As part of the Year of Youth, activities, conferences and initiatives for young people are planned across all EU countries. There will be a special focus on young people with fewer opportunities.

There will also be increased efforts to include youth priorities in relevant EU policy areas and in the EU’s decision-making process.

The flagship initiative of the Year of Youth is the ALMA programme which offers young people from disadvantaged backgrounds who don’t have a job the chance of work experience in other member states.

How many young people are unemployed in the EU?

Youth unemployment in the EU is coming down.
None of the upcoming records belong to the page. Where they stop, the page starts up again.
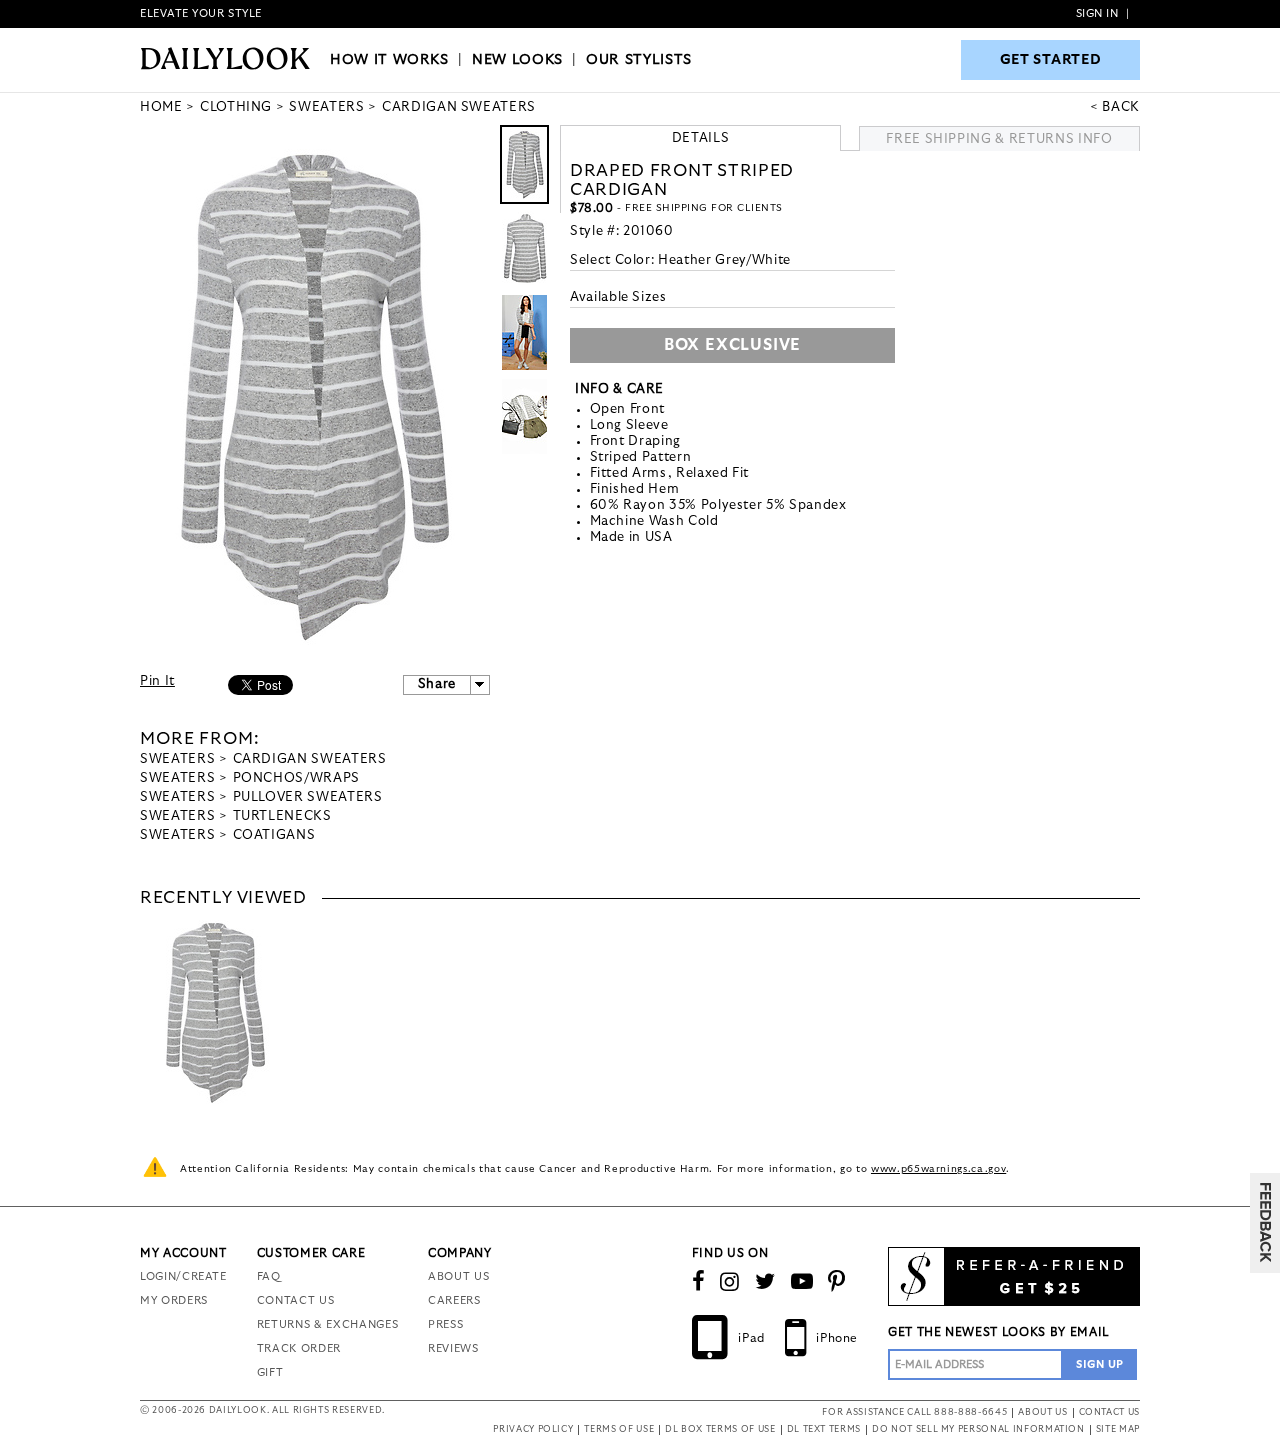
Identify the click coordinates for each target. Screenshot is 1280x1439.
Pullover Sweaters (308, 797)
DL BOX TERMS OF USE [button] (720, 1429)
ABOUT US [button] (1042, 1412)
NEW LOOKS (517, 60)
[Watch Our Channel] (802, 1282)
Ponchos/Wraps (296, 778)
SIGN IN (1097, 13)
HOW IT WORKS (389, 60)
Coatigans (274, 835)
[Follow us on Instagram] (730, 1282)
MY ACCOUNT (183, 1253)
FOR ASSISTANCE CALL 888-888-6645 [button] (914, 1412)
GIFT (270, 1372)
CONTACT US (296, 1300)
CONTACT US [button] (1110, 1412)
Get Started (1051, 60)
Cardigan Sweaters (310, 759)
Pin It (157, 681)
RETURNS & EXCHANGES (327, 1324)
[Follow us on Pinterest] (837, 1282)
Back (1121, 107)
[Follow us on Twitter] (765, 1282)
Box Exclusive (732, 345)
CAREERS (454, 1300)
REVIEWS (453, 1348)
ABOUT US (458, 1276)
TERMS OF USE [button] (619, 1429)
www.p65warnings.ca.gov (938, 1169)
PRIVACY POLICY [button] (533, 1429)
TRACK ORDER (299, 1348)
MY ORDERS (174, 1300)
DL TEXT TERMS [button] (824, 1429)
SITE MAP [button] (1118, 1429)
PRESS (445, 1324)
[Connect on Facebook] (699, 1282)
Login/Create (183, 1276)
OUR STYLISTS (639, 60)
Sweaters (177, 759)
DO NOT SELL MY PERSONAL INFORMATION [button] (978, 1429)
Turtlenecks (282, 816)
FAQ (269, 1276)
It was 14 % in February 2022, compared to 18.2 % in the first quarter of 2021. However young people are still twice as likely to be unemployed compared to the average for the working-age population which is 6.2 %

12.7 percent of young people aged 15-29 are not in education, employment or training; they’re known as NEETs. This is 9 million young people.

What is the Youth Guarantee?

To help bridge the divide and get young people into work, the EU’s Youth Guarantee, guarantees that all young people under the age of 30, who sign up, will receive an offer of a job, apprenticeship, education, or training within four months.

Since it was adopted in 2013, more than 3 million young people have taken up an offer every year, meaning 36 million people have been helped so far.

The longer-term follow-up data available regarding young people that went through Youth Guarantee schemes since 2014 indicate that, on average in the EU, more than half of the young people starting an offer are in employment, education or training six, 12 and 18 months later.

The Reinforced Youth Guarantee has broadened its offer from 15-25 year-olds to 15-29 year-olds. It has a focus on helping the hardest to reach and most disadvantaged and making sure they have the right skills for the digital and green transitions.